Filtering bias and finding standard, objective measures for personality and potential behavior is particularly difficult. Subjectivity becomes a problem right away, thanks to emotion. How comfortable are you in a room full of strangers, for instance, could elicit a different response every day it is asked: on a day you didn't get enough sleep you might cringe at the thought of having to socialize, and even though that is not how you feel every day you might give these questions a low enough rating you are classified an introvert with high neuroticism. Outcome bias is also looming. Say the test is part of a job application process or other evaluation, and the applicant knows the employer is seeking particularly extraverted individuals. They might answer all related questions as though they are very friendly and open.

Try this experiment: take this Big 5 analysis as honestly as possible. The test determines your personality tendencies through comparing your answers against thousands of others - a generally good metric. Record your scores, then take it again but with the intent to score high on a particular trait such as openness or emotional range. You can do this because as validated as the test is, the process itself is easily manipulated and - just as with the doctor - it is impossible to determine if someone is answering honestly. And while the doctor can run more tests, personality results generally lack standardized, objective options. 

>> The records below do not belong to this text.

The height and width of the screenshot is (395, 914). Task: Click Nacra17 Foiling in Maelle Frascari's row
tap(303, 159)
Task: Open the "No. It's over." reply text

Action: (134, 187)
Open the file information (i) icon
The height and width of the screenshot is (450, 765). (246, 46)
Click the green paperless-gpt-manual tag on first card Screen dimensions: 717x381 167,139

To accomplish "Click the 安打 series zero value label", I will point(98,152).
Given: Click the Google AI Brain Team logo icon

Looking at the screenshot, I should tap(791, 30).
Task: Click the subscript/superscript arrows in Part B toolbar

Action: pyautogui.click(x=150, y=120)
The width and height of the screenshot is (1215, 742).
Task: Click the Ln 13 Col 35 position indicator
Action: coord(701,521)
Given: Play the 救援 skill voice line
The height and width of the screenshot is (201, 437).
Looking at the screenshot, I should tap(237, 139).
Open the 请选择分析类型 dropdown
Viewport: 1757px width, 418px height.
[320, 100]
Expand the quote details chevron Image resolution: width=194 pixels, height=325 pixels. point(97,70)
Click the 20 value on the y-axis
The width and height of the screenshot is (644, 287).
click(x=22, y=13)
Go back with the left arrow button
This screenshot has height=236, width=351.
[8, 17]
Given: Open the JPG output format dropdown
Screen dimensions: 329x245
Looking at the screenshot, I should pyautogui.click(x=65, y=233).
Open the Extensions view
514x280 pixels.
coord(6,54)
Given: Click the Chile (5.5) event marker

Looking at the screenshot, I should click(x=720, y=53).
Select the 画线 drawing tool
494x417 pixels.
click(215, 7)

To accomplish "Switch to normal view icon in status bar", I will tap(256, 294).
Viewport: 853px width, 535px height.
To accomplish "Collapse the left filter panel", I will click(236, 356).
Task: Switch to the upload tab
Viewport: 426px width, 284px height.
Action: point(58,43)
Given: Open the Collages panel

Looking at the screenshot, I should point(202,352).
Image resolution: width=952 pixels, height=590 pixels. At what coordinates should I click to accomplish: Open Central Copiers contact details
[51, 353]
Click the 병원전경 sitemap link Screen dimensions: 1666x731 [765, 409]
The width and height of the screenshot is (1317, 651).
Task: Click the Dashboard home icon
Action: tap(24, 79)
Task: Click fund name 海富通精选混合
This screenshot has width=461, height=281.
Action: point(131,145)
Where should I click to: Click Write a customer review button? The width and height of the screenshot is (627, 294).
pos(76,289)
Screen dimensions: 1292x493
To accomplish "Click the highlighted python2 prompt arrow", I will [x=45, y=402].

Reducing self-report bias to uncover real information

This is where natural language processing (NLP) provides a significant advantage to entities looking to solve challenges related to individual impact, personality, and interpersonal relationships (like a service provider or nonprofit). Through text comparison of written patterns in syntax and word choice with tens of thousands of verified documents, your writing sample can show you are 20% less extraverted than the average adult in the US.

With a large enough writing sample from an individual - 500 to 1000 words or more in most cases - NLP can identify enough patterns to provide accurate information about likely personality attributes, a much more permanent measure than emotional or subjective response. This is the same premise as the Big 5 test you took, but the difference is the inability for you to influence the results like you did in the second test. NLP effectively removes the self-reporting and self-selecting bias from personality assessments; it becomes the blood and imaging tests of the doctor looking for the root of pain.

Even more advantageous is the ability to objectively understand change, and to measure the effectiveness of a treatment or - in the case of a nonprofit - service or program. After a course of statins and dietary changes, the doctor can take another blood test to see if cholesterol has dropped. Similarly, after the housing manager puts in a community room, NLP can assess a new writing sample and determine if the programs are helping the person become more confident and resilient, ultimately helping them apply for employment. A writing sample run through NLP algorithms is very hard to influence, so the housing program now gets an effective measure of how well their efforts are producing real impact.

We will likely never see the end of self-reported scales; they are easy to administer and give a quick glimpse into how a person feels at that moment. Even at Pathfinder Labs we still ask the 1 to 5 scale questions. But that's why we back it up with anonymized, analyzed math and tens of thousands of comparative samples. We want to change how feedback is used, providing a blood test for personality and motivation to help services increase their impact on our lives and our relationships.